### [Word and element pointing entries]

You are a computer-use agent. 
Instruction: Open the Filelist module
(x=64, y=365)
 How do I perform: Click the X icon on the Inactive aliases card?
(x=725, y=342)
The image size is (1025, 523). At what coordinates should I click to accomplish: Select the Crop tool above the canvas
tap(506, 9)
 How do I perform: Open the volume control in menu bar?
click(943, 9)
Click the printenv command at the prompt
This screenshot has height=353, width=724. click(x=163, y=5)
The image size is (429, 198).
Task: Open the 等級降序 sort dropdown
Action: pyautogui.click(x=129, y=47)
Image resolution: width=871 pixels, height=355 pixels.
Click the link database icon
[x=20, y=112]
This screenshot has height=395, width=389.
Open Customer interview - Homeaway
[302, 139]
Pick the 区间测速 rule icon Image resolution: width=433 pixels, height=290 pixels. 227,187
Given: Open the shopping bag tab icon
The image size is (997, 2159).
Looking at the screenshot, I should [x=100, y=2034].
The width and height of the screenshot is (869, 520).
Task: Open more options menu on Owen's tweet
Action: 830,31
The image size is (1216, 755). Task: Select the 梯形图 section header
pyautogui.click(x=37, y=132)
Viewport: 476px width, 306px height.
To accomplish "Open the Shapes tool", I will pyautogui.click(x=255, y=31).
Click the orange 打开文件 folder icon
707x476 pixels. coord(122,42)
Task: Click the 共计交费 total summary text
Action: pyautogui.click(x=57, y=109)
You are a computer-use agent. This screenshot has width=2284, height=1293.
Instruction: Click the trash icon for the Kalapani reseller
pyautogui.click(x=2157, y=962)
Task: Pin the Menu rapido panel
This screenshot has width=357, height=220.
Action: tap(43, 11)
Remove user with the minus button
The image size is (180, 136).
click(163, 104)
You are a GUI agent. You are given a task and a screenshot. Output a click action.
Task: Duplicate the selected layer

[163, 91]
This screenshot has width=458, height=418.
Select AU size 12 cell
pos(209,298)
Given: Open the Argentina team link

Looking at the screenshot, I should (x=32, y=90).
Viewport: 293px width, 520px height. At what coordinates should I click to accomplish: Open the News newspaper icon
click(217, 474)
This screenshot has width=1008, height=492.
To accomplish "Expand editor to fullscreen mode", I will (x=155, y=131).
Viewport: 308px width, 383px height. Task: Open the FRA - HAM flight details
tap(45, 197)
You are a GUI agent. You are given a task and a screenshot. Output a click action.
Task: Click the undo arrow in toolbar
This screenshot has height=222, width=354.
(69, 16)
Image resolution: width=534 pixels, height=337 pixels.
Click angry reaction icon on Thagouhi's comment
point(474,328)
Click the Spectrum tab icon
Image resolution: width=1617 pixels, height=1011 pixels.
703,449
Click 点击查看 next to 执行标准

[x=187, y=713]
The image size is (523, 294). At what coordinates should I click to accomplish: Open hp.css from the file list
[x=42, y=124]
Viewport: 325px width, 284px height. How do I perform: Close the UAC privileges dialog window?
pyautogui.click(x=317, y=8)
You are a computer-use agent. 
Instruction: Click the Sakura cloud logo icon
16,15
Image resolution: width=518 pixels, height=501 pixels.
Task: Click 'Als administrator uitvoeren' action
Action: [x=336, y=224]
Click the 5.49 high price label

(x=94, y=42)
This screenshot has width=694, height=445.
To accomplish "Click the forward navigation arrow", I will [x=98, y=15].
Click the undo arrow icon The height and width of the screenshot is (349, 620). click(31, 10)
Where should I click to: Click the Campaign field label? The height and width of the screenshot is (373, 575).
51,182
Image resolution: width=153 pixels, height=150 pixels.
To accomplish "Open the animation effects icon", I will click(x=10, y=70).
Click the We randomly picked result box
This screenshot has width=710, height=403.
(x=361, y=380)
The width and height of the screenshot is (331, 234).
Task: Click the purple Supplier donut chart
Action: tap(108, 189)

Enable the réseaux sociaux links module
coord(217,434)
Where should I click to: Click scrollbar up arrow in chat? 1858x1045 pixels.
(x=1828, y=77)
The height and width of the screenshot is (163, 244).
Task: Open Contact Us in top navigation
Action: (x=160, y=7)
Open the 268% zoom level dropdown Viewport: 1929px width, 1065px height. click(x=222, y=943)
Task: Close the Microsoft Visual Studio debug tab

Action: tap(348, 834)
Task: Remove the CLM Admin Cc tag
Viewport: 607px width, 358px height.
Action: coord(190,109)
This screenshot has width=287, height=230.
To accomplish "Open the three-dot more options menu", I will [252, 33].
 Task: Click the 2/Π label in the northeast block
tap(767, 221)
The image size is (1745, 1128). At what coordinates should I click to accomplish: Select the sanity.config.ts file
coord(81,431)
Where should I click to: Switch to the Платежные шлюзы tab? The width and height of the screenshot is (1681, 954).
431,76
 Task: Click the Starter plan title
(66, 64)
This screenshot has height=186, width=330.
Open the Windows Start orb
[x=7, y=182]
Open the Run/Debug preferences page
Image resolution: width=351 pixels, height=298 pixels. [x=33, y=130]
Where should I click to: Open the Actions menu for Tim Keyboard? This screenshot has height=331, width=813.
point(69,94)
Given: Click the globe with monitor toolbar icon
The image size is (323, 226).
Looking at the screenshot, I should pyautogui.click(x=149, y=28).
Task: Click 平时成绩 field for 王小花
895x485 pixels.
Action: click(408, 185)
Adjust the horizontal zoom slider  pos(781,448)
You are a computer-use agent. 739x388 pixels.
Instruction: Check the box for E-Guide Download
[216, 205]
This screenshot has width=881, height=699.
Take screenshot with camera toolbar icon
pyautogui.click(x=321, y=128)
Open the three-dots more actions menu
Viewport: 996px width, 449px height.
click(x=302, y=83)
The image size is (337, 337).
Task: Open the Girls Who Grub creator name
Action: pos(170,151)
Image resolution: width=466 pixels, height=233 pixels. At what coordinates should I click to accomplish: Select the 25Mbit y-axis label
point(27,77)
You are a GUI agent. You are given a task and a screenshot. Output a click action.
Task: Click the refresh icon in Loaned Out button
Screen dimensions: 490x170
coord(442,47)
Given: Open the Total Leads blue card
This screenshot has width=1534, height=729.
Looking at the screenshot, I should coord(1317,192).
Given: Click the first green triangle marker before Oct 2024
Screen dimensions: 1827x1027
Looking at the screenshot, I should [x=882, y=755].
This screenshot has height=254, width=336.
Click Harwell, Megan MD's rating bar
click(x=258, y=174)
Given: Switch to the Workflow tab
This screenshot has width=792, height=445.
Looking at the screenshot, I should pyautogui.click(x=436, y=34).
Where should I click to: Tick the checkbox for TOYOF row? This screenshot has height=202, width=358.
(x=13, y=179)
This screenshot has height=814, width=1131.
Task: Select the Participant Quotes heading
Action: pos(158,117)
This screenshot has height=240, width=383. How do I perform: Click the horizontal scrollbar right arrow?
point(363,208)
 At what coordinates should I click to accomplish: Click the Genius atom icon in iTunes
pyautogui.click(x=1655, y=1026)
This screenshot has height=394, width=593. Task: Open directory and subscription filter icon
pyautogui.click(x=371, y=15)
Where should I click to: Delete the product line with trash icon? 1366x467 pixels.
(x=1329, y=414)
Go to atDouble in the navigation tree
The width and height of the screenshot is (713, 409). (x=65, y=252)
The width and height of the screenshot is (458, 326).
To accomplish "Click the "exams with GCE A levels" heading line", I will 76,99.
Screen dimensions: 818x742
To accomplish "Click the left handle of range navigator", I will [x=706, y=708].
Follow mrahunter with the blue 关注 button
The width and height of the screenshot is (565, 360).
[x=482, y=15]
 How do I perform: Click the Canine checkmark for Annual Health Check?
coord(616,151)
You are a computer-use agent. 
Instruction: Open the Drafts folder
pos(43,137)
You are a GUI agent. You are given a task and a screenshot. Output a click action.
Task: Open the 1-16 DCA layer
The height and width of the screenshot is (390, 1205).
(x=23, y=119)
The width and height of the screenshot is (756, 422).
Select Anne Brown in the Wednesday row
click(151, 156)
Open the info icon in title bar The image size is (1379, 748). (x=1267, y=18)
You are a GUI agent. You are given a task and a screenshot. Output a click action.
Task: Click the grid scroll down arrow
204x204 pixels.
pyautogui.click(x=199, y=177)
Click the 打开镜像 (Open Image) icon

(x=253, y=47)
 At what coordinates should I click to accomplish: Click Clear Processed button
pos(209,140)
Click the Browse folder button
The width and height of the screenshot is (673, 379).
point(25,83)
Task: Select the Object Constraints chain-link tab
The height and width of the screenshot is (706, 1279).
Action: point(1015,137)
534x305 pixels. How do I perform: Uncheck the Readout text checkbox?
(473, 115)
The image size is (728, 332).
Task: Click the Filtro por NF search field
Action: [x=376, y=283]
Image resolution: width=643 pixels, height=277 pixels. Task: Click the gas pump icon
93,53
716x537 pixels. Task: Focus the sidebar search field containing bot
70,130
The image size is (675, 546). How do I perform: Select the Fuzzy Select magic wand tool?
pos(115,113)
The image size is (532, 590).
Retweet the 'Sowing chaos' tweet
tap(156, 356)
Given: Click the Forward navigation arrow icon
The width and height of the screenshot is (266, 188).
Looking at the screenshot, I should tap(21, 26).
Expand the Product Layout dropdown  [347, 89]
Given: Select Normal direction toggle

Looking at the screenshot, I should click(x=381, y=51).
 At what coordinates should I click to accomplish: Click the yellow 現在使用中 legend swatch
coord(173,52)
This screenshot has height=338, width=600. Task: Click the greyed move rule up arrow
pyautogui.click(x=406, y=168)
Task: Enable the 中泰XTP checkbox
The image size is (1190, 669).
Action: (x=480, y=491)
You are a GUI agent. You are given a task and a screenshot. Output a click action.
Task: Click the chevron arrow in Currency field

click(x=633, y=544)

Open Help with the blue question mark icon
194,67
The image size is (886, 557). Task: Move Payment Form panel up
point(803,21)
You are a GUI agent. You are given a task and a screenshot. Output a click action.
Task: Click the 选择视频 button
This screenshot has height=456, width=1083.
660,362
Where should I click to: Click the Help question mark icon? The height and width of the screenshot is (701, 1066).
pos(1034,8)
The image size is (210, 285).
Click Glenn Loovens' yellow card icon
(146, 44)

### [WHAT THE TASK REQUIRES]
Rewrite the lines between the one holding "Image resolution: width=466" and the one holding "Action: pos(158,117)", inclusive, changing "Screen dimensions" to "Screen size" and leaving everything else as it is.

### [EXPECTED ANSWER]
Image resolution: width=466 pixels, height=233 pixels. At what coordinates should I click to accomplish: Select the 25Mbit y-axis label
point(27,77)
You are a GUI agent. You are given a task and a screenshot. Output a click action.
Task: Click the refresh icon in Loaned Out button
Screen size: 490x170
coord(442,47)
Given: Open the Total Leads blue card
This screenshot has width=1534, height=729.
Looking at the screenshot, I should coord(1317,192).
Given: Click the first green triangle marker before Oct 2024
Screen size: 1827x1027
Looking at the screenshot, I should [x=882, y=755].
This screenshot has height=254, width=336.
Click Harwell, Megan MD's rating bar
click(x=258, y=174)
Given: Switch to the Workflow tab
This screenshot has width=792, height=445.
Looking at the screenshot, I should pyautogui.click(x=436, y=34).
Where should I click to: Tick the checkbox for TOYOF row? This screenshot has height=202, width=358.
(x=13, y=179)
This screenshot has height=814, width=1131.
Task: Select the Participant Quotes heading
Action: pos(158,117)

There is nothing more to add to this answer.